Als der Ausstieg aus der Kernenergie nach dem Unglück von Fukushima beschlossen wurde, war in Deutschland eine überwältigende Mehrheit für diese Maßnahme. Merkel hat ihre Antennen genutzt und in diesem Fall den Willen des Volkes antizipiert bzw. sogleich umgesetzt.
Polarisierung und der Angriff auf demokratische Institutionen
Witzig, wie die Bürger dieses leider ebenfalls bereits stark polarisierenden Landes ihre eigene Mitverantwortung (Wahlen) negieren und wie diese Leute die jahrzehntelang gut funktionierende Demokratie schlechtreden und ihre Institutionen herabwürdigen. Ja, das erinnert tatsächlich an Weimarer Verhältnisse (Quasselbude = Bundestag). Viele behaupten, wenn man ihnen so kommt, steif und fest, wir hätten nie in einer Demokratie gelebt. Geschenkt! Die, die das sagen, sind für mich Idioten.
Viele Menschen wissen und beklagen seit Langem, wie negativ sich die durch alle Bevölkerungsgruppen festzustellende starke Nutzung der asozialen Netzwerke auf unsere Debattenkultur ausgewirkt hat.
Der Einfluss sozialer Netzwerke auf den gesellschaftlichen Diskurs
Inzwischen suchen viele aber nicht mehr nach Auswegen aus dieser Sackgasse, sondern bestehen darauf, dass jeder Äußerung erlaubt sein soll. Freilich gestehen sie das nur der eigenen Blase zu, den anderen möchte man genau dieses lieber verwehren. Oder man klagt sofort und erleidet oft vor Gerichten entweder Niederlagen oder Bestätigungen.
Jede Beanstandung sei Zensur und damit ein unzulässiger Eingriff in die Meinungsfreiheit.
Datenschutz und Scheinregulierung als Placebo in einer polarisierten Gesellschaft?
Das haben wir nun davon, dass wir uns den Problemen jahrelang nicht gestellt haben. Wir haben über die Entwicklung laut und meinungsstark geschimpft. Die Bändigung dieser Abarten des Internets ist inzwischen nicht mehr vorstellbar.
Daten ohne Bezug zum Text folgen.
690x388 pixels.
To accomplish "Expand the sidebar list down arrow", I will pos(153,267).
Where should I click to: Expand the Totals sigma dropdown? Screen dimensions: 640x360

Wir sehen stattdessen, welche Reaktionen Vorstöße von Ampel-Politikern (Habeck, von Notz oder Müller) auslösen.
Das verabreichte Placebo (Datenschutz, DSGVO und der ganze Mist!), hat auf diese Entwicklung, die für unsere demokratischen Gesellschaften immer gefährlicher werden, keine Auswirkung.
Was könnte, was sollte geschehen?
Deutschland hat sich in den letzten Jahren stark verändert, und die Diskussionskultur steht intern und extern in der Kritik. Das kollektive Ausweichen und die Schuldzuweisung an Einzelpersonen wie Merkel verschleiern die eigene Verantwortung. Nur ein reflektierter Umgang mit unserer Rolle und die Bereitschaft zur Veränderung können die gesellschaftliche Spaltung überwinden – eine Herausforderung, der sich jeder stellen muss.